Information START

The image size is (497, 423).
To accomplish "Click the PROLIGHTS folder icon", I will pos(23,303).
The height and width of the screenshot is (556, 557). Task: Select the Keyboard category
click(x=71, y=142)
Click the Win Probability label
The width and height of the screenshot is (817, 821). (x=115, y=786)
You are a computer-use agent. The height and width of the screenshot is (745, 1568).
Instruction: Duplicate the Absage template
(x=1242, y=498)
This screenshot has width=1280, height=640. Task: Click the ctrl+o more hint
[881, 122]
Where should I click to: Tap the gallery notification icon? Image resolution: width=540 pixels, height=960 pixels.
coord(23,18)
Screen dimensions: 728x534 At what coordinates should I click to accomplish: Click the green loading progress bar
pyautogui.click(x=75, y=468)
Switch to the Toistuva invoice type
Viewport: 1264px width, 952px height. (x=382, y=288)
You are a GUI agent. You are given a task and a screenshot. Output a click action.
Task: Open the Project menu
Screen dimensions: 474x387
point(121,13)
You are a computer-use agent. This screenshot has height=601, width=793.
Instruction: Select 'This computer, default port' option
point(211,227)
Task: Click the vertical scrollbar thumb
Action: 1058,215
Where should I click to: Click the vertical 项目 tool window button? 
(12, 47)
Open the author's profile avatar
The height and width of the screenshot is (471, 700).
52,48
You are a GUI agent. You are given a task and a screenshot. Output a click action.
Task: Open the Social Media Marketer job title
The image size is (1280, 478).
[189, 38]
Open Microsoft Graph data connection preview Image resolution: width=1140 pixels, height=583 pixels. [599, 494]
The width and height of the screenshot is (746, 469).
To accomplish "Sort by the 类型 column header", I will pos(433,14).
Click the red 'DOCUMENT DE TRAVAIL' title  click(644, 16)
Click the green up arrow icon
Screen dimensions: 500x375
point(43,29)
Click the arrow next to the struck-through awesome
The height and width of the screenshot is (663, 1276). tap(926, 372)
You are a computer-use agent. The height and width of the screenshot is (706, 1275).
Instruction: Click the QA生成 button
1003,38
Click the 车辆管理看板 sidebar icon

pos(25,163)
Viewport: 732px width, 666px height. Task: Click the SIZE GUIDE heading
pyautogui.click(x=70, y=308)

Information END

- **Problem to work on**: Would you please give back all of the material above exactly as it stands?

- **Solution to this exercise**:
The image size is (497, 423).
To accomplish "Click the PROLIGHTS folder icon", I will pos(23,303).
The height and width of the screenshot is (556, 557). Task: Select the Keyboard category
click(x=71, y=142)
Click the Win Probability label
The width and height of the screenshot is (817, 821). (x=115, y=786)
You are a computer-use agent. The height and width of the screenshot is (745, 1568).
Instruction: Duplicate the Absage template
(x=1242, y=498)
This screenshot has width=1280, height=640. Task: Click the ctrl+o more hint
[881, 122]
Where should I click to: Tap the gallery notification icon? Image resolution: width=540 pixels, height=960 pixels.
coord(23,18)
Screen dimensions: 728x534 At what coordinates should I click to accomplish: Click the green loading progress bar
pyautogui.click(x=75, y=468)
Switch to the Toistuva invoice type
Viewport: 1264px width, 952px height. (x=382, y=288)
You are a GUI agent. You are given a task and a screenshot. Output a click action.
Task: Open the Project menu
Screen dimensions: 474x387
point(121,13)
You are a computer-use agent. This screenshot has height=601, width=793.
Instruction: Select 'This computer, default port' option
point(211,227)
Task: Click the vertical scrollbar thumb
Action: 1058,215
Where should I click to: Click the vertical 项目 tool window button? 
(12, 47)
Open the author's profile avatar
The height and width of the screenshot is (471, 700).
52,48
You are a GUI agent. You are given a task and a screenshot. Output a click action.
Task: Open the Social Media Marketer job title
The image size is (1280, 478).
[189, 38]
Open Microsoft Graph data connection preview Image resolution: width=1140 pixels, height=583 pixels. [599, 494]
The width and height of the screenshot is (746, 469).
To accomplish "Sort by the 类型 column header", I will pos(433,14).
Click the red 'DOCUMENT DE TRAVAIL' title  click(644, 16)
Click the green up arrow icon
Screen dimensions: 500x375
point(43,29)
Click the arrow next to the struck-through awesome
The height and width of the screenshot is (663, 1276). tap(926, 372)
You are a computer-use agent. The height and width of the screenshot is (706, 1275).
Instruction: Click the QA生成 button
1003,38
Click the 车辆管理看板 sidebar icon

pos(25,163)
Viewport: 732px width, 666px height. Task: Click the SIZE GUIDE heading
pyautogui.click(x=70, y=308)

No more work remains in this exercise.